Since &&x=-1&& is a root, &&(x – (-1)) = (x+1)&& is a factor.
Step 3: Polynomial Long Division.
Divide &&(x^3 – 3x^2 – 9x – 5)&& by &&(x+1)&&. The quotient is &&x^2 – 4x – 5&&.
Step 4: Factorise the Quadratic.
Factorise &&x^2 – 4x – 5&&. We need numbers that sum to &&-4&& and multiply to &&-5&&. These are &&-5&& and &&1&&.
&&x^2 – 5x + x – 5 = x(x-5) + 1(x-5) = (x-5)(x+1)&&.
Final Answer: &&(x+1)(x+1)(x-5) = (x+1)^2(x-5)&&
Part (iii): &&x^3 + 13x^2 + 32x + 20&& 📝
Step 1: Hit and Trial.
Let &&p(x) = x^3 + 13x^2 + 32x + 20&&. Factors of &&20&& are &&\pm 1, \pm 2, \ldots&&. Since all coefficients are positive, the root must be negative. Let’s try &&x=-1&&.
&&p(-1) = (-1)^3 + 13(-1)^2 + 32(-1) + 20 = -1 + 13 – 32 + 20 = 0&&.
Step 2: Find the First Factor.
Since &&x=-1&& is a root, &&(x+1)&& is a factor.
Step 3: Polynomial Long Division.
Divide &&(x^3 + 13x^2 + 32x + 20)&& by &&(x+1)&&. The quotient is &&x^2 + 12x + 20&&.
Step 4: Factorise the Quadratic.
Factorise &&x^2 + 12x + 20&&. We need numbers that sum to &&12&& and multiply to &&20&&. These are &&10&& and &&2&&.
&&x^2 + 10x + 2x + 20 = x(x+10) + 2(x+10) = (x+10)(x+2)&&.
Final Answer: &&(x+1)(x+2)(x+10)&&
Part (iv): &&2y^3 + y^2 – 2y – 1&& 📝
Step 1: Hit and Trial.
Let &&p(y) = 2y^3 + y^2 – 2y – 1&&. The constant term is &&-1&&. Factors are &&\pm 1&&. Let’s try &&y=1&&.
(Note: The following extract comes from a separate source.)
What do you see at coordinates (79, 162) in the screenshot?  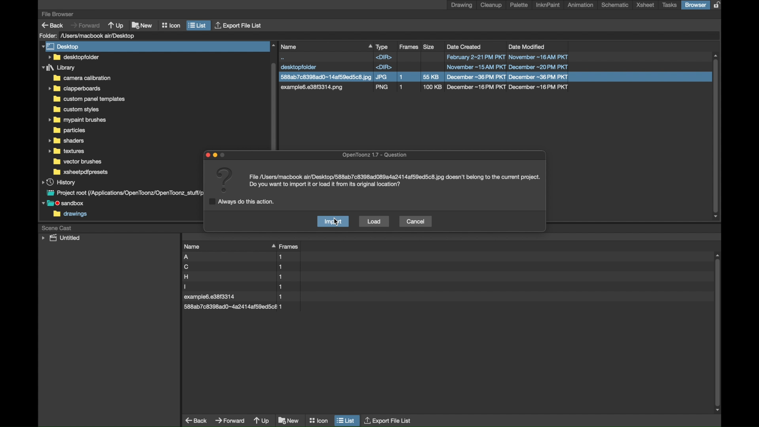 I see `folder` at bounding box center [79, 162].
&&p(1) = 2(1)^3 + (1)^2 – 2(1) – 1 = 2 + 1 – 2 – 1 = 0&&.
Step 2: Find the First Factor.
Since &&y=1&& is a root, &&(y-1)&& is a factor.
Step 3: Polynomial Long Division.
Divide &&(2y^3 + y^2 – 2y – 1)&& by &&(y-1)&&. The quotient is &&2y^2 + 3y + 1&&.
Step 4: Factorise the Quadratic.
Factorise &&2y^2 + 3y + 1&&. We need numbers that sum to &&3&& and multiply to &&2 \times 1 = 2&&. These are &&2&& and &&1&&.
&&2y^2 + 2y + y + 1 = 2y(y+1) + 1(y+1) = (y+1)(2y+1)&&.
Final Answer: &&(y-1)(y+1)(2y+1)&&
Alternative Method: This polynomial can also be factored by grouping: &&y^2(2y+1) – 1(2y+1) = (y^2-1)(2y+1) = (y-1)(y+1)(2y+1)&&.
Conclusion and Key Points ✅
Factorising cubic polynomials is a systematic process that combines the Factor Theorem, polynomial division, and quadratic factorisation. By mastering these four steps, you can break down complex cubic expressions into their simpler linear factors.
- Find a root: Use the “Hit and Trial” method with factors of the constant term.
- Find a factor: If &&p(a)=0&&, then &&(x-a)&& is a factor.
- Divide: Use long division to divide the cubic by the linear factor to get a quadratic.
- Factorise: Factor the resulting quadratic to find the other two linear factors.
FAQ
Q: What is the first step to factorise a cubic polynomial?
A: The first step is to find one linear factor using the ‘Hit and Trial’ method. Test the integer factors of the constant term to find a value ‘&&a&&’ for which &&p(a) = 0&&. Once found, &&(x-a)&& is your first factor.
Q: What do you do after finding one factor of a cubic polynomial?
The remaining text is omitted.